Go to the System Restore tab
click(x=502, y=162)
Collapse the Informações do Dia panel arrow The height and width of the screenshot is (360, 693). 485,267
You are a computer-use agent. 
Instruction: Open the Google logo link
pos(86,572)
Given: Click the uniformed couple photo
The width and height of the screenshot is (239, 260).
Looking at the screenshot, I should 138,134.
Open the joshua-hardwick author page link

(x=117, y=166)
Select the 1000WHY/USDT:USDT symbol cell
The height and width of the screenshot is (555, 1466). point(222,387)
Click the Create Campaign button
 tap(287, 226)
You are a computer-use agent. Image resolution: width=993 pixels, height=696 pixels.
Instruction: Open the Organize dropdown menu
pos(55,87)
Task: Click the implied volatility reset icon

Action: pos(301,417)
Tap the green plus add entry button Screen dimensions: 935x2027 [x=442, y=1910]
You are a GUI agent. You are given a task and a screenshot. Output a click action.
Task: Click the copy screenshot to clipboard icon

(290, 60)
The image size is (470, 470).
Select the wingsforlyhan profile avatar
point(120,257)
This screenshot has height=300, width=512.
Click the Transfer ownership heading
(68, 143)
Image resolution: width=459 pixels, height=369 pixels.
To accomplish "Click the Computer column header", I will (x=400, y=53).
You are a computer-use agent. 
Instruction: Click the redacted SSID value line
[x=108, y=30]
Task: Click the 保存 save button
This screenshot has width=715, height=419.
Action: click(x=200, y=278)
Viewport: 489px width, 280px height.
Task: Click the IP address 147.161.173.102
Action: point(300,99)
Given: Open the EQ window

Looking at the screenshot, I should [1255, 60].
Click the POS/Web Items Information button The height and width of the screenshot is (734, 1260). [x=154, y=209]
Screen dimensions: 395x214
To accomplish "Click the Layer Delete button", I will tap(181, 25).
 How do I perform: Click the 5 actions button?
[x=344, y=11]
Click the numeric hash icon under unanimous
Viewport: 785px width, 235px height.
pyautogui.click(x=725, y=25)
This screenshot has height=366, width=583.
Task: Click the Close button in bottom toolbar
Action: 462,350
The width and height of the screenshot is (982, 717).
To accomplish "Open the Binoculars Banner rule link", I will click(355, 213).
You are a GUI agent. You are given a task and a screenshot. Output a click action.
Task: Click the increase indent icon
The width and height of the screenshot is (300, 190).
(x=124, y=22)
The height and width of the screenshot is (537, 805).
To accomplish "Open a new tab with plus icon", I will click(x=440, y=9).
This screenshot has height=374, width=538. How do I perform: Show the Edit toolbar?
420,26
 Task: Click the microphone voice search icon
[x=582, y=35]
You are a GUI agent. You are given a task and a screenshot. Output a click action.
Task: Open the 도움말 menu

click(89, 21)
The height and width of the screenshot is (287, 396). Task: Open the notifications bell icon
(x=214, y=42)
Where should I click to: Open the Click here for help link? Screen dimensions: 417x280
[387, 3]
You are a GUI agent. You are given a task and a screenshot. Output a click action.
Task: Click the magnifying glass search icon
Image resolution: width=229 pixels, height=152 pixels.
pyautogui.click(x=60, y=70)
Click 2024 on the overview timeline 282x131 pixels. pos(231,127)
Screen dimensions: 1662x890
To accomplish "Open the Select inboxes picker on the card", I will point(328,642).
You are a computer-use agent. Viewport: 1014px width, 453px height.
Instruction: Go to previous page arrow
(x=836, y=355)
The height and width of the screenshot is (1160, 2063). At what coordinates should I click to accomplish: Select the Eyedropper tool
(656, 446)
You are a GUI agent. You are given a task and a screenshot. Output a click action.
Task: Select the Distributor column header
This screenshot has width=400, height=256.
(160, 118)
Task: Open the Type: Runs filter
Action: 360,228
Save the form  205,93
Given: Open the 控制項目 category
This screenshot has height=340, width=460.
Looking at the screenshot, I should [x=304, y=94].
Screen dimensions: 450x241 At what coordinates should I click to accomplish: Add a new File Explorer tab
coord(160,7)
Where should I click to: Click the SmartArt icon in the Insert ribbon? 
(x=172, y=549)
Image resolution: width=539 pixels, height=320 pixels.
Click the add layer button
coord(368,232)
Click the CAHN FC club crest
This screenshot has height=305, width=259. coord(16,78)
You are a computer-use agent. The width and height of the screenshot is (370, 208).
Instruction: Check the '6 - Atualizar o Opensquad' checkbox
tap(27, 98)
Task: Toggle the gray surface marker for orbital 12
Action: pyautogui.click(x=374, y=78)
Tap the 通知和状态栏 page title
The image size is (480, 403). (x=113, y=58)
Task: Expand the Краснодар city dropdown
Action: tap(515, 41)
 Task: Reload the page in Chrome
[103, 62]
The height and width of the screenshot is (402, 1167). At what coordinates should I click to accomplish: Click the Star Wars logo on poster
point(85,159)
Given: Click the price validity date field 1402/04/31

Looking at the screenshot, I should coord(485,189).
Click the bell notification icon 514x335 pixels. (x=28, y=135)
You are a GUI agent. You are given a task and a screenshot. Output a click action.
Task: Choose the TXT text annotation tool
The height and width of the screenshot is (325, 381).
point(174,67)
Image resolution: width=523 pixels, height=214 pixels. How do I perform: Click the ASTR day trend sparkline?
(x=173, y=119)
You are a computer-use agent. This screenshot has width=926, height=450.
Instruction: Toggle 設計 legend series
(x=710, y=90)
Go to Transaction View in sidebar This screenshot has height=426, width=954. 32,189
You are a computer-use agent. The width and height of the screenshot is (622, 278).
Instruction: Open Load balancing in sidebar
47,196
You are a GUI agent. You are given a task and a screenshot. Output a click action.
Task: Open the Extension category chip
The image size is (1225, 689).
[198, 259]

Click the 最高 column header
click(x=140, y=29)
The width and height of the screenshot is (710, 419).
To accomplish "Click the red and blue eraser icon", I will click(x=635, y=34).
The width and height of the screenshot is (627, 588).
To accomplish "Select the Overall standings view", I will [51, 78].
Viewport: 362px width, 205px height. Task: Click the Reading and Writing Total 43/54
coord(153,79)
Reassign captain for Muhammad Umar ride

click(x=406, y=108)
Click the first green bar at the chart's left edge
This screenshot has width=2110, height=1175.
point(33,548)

^^^^^^^^

● SHORT PROBLEM
Recast every line of the records above as a two-column Markdown table with the headers "No." and "Line", numbering the rows in order and omitting any blank lines.

● TASK OUTPUT
| No. | Line |
|---|---|
| 1 | Go to the System Restore tab |
| 2 | click(x=502, y=162) |
| 3 | Collapse the Informações do Dia panel arrow The height and width of the screenshot is (360, 693). 485,267 |
| 4 | You are a computer-use agent.  |
| 5 | Instruction: Open the Google logo link |
| 6 | pos(86,572) |
| 7 | Given: Click the uniformed couple photo |
| 8 | The width and height of the screenshot is (239, 260). |
| 9 | Looking at the screenshot, I should 138,134. |
| 10 | Open the joshua-hardwick author page link |
| 11 | (x=117, y=166) |
| 12 | Select the 1000WHY/USDT:USDT symbol cell |
| 13 | The height and width of the screenshot is (555, 1466). point(222,387) |
| 14 | Click the Create Campaign button |
| 15 |  tap(287, 226) |
| 16 | You are a computer-use agent. Image resolution: width=993 pixels, height=696 pixels. |
| 17 | Instruction: Open the Organize dropdown menu |
| 18 | pos(55,87) |
| 19 | Task: Click the implied volatility reset icon |
| 20 | Action: pos(301,417) |
| 21 | Tap the green plus add entry button Screen dimensions: 935x2027 [x=442, y=1910] |
| 22 | You are a GUI agent. You are given a task and a screenshot. Output a click action. |
| 23 | Task: Click the copy screenshot to clipboard icon |
| 24 | (290, 60) |
| 25 | The image size is (470, 470). |
| 26 | Select the wingsforlyhan profile avatar |
| 27 | point(120,257) |
| 28 | This screenshot has height=300, width=512. |
| 29 | Click the Transfer ownership heading |
| 30 | (68, 143) |
| 31 | Image resolution: width=459 pixels, height=369 pixels. |
| 32 | To accomplish "Click the Computer column header", I will (x=400, y=53). |
| 33 | You are a computer-use agent.  |
| 34 | Instruction: Click the redacted SSID value line |
| 35 | [x=108, y=30] |
| 36 | Task: Click the 保存 save button |
| 37 | This screenshot has width=715, height=419. |
| 38 | Action: click(x=200, y=278) |
| 39 | Viewport: 489px width, 280px height. |
| 40 | Task: Click the IP address 147.161.173.102 |
| 41 | Action: point(300,99) |
| 42 | Given: Open the EQ window |
| 43 | Looking at the screenshot, I should [1255, 60]. |
| 44 | Click the POS/Web Items Information button The height and width of the screenshot is (734, 1260). [x=154, y=209] |
| 45 | Screen dimensions: 395x214 |
| 46 | To accomplish "Click the Layer Delete button", I will tap(181, 25). |
| 47 |  How do I perform: Click the 5 actions button? |
| 48 | [x=344, y=11] |
| 49 | Click the numeric hash icon under unanimous |
| 50 | Viewport: 785px width, 235px height. |
| 51 | pyautogui.click(x=725, y=25) |
| 52 | This screenshot has height=366, width=583. |
| 53 | Task: Click the Close button in bottom toolbar |
| 54 | Action: 462,350 |
| 55 | The width and height of the screenshot is (982, 717). |
| 56 | To accomplish "Open the Binoculars Banner rule link", I will click(355, 213). |
| 57 | You are a GUI agent. You are given a task and a screenshot. Output a click action. |
| 58 | Task: Click the increase indent icon |
| 59 | The width and height of the screenshot is (300, 190). |
| 60 | (x=124, y=22) |
| 61 | The height and width of the screenshot is (537, 805). |
| 62 | To accomplish "Open a new tab with plus icon", I will click(x=440, y=9). |
| 63 | This screenshot has height=374, width=538. How do I perform: Show the Edit toolbar? |
| 64 | 420,26 |
| 65 |  Task: Click the microphone voice search icon |
| 66 | [x=582, y=35] |
| 67 | You are a GUI agent. You are given a task and a screenshot. Output a click action. |
| 68 | Task: Open the 도움말 menu |
| 69 | click(89, 21) |
| 70 | The height and width of the screenshot is (287, 396). Task: Open the notifications bell icon |
| 71 | (x=214, y=42) |
| 72 | Where should I click to: Open the Click here for help link? Screen dimensions: 417x280 |
| 73 | [387, 3] |
| 74 | You are a GUI agent. You are given a task and a screenshot. Output a click action. |
| 75 | Task: Click the magnifying glass search icon |
| 76 | Image resolution: width=229 pixels, height=152 pixels. |
| 77 | pyautogui.click(x=60, y=70) |
| 78 | Click 2024 on the overview timeline 282x131 pixels. pos(231,127) |
| 79 | Screen dimensions: 1662x890 |
| 80 | To accomplish "Open the Select inboxes picker on the card", I will point(328,642). |
| 81 | You are a computer-use agent. Viewport: 1014px width, 453px height. |
| 82 | Instruction: Go to previous page arrow |
| 83 | (x=836, y=355) |
| 84 | The height and width of the screenshot is (1160, 2063). At what coordinates should I click to accomplish: Select the Eyedropper tool |
| 85 | (656, 446) |
| 86 | You are a GUI agent. You are given a task and a screenshot. Output a click action. |
| 87 | Task: Select the Distributor column header |
| 88 | This screenshot has width=400, height=256. |
| 89 | (160, 118) |
| 90 | Task: Open the Type: Runs filter |
| 91 | Action: 360,228 |
| 92 | Save the form  205,93 |
| 93 | Given: Open the 控制項目 category |
| 94 | This screenshot has height=340, width=460. |
| 95 | Looking at the screenshot, I should [x=304, y=94]. |
| 96 | Screen dimensions: 450x241 At what coordinates should I click to accomplish: Add a new File Explorer tab |
| 97 | coord(160,7) |
| 98 | Where should I click to: Click the SmartArt icon in the Insert ribbon?  |
| 99 | (x=172, y=549) |
| 100 | Image resolution: width=539 pixels, height=320 pixels. |
| 101 | Click the add layer button |
| 102 | coord(368,232) |
| 103 | Click the CAHN FC club crest |
| 104 | This screenshot has height=305, width=259. coord(16,78) |
| 105 | You are a computer-use agent. The width and height of the screenshot is (370, 208). |
| 106 | Instruction: Check the '6 - Atualizar o Opensquad' checkbox |
| 107 | tap(27, 98) |
| 108 | Task: Toggle the gray surface marker for orbital 12 |
| 109 | Action: pyautogui.click(x=374, y=78) |
| 110 | Tap the 通知和状态栏 page title |
| 111 | The image size is (480, 403). (x=113, y=58) |
| 112 | Task: Expand the Краснодар city dropdown |
| 113 | Action: tap(515, 41) |
| 114 |  Task: Reload the page in Chrome |
| 115 | [103, 62] |
| 116 | The height and width of the screenshot is (402, 1167). At what coordinates should I click to accomplish: Click the Star Wars logo on poster |
| 117 | point(85,159) |
| 118 | Given: Click the price validity date field 1402/04/31 |
| 119 | Looking at the screenshot, I should coord(485,189). |
| 120 | Click the bell notification icon 514x335 pixels. (x=28, y=135) |
| 121 | You are a GUI agent. You are given a task and a screenshot. Output a click action. |
| 122 | Task: Choose the TXT text annotation tool |
| 123 | The height and width of the screenshot is (325, 381). |
| 124 | point(174,67) |
| 125 | Image resolution: width=523 pixels, height=214 pixels. How do I perform: Click the ASTR day trend sparkline? |
| 126 | (x=173, y=119) |
| 127 | You are a computer-use agent. This screenshot has width=926, height=450. |
| 128 | Instruction: Toggle 設計 legend series |
| 129 | (x=710, y=90) |
| 130 | Go to Transaction View in sidebar This screenshot has height=426, width=954. 32,189 |
| 131 | You are a computer-use agent. The width and height of the screenshot is (622, 278). |
| 132 | Instruction: Open Load balancing in sidebar |
| 133 | 47,196 |
| 134 | You are a GUI agent. You are given a task and a screenshot. Output a click action. |
| 135 | Task: Open the Extension category chip |
| 136 | The image size is (1225, 689). |
| 137 | [198, 259] |
| 138 | Click the 最高 column header |
| 139 | click(x=140, y=29) |
| 140 | The width and height of the screenshot is (710, 419). |
| 141 | To accomplish "Click the red and blue eraser icon", I will click(x=635, y=34). |
| 142 | The width and height of the screenshot is (627, 588). |
| 143 | To accomplish "Select the Overall standings view", I will [51, 78]. |
| 144 | Viewport: 362px width, 205px height. Task: Click the Reading and Writing Total 43/54 |
| 145 | coord(153,79) |
| 146 | Reassign captain for Muhammad Umar ride |
| 147 | click(x=406, y=108) |
| 148 | Click the first green bar at the chart's left edge |
| 149 | This screenshot has width=2110, height=1175. |
| 150 | point(33,548) |